* **Questions on the material**:
1. Retype the part of the passage on Israel's economy that opens with the words containing "Turning to the" and closes with "new prime minister.".
2. List every percentage figure that appears in the passage on Israel's economy.

Turning to the rest of the world, Israel has shown impressive resilience; despite the conflict in Iran and ongoing clashes with Hamas and Hezbollah, GDP growth for this year is projected to be between 3.3% and 3.8%, with unemployment at 3.2% and a very strong shekel at 2.94 per dollar. The projection for 2027 is 5.5% growth.

The budget projects a 4.9% of GDP deficit, as it must fund defense spending of nearly $50 billion. Inflation stands at 1.6%, primarily due to falling import prices caused by currency appreciation, and 30% of global investment in cybersecurity goes to Israeli companies. There will be elections this year, and it is unclear who will win, but there is already significant pressure to have a new prime minister.

* **Data excerpt**:

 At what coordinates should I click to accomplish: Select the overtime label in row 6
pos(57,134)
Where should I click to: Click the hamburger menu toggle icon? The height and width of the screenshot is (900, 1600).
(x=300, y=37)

* **Task-by-task results**:
1.
Turning to the rest of the world, Israel has shown impressive resilience; despite the conflict in Iran and ongoing clashes with Hamas and Hezbollah, GDP growth for this year is projected to be between 3.3% and 3.8%, with unemployment at 3.2% and a very strong shekel at 2.94 per dollar. The projection for 2027 is 5.5% growth.

The budget projects a 4.9% of GDP deficit, as it must fund defense spending of nearly $50 billion. Inflation stands at 1.6%, primarily due to falling import prices caused by currency appreciation, and 30% of global investment in cybersecurity goes to Israeli companies. There will be elections this year, and it is unclear who will win, but there is already significant pressure to have a new prime minister.

2.
3.3%
3.8%
3.2%
5.5%
4.9%
1.6%
30%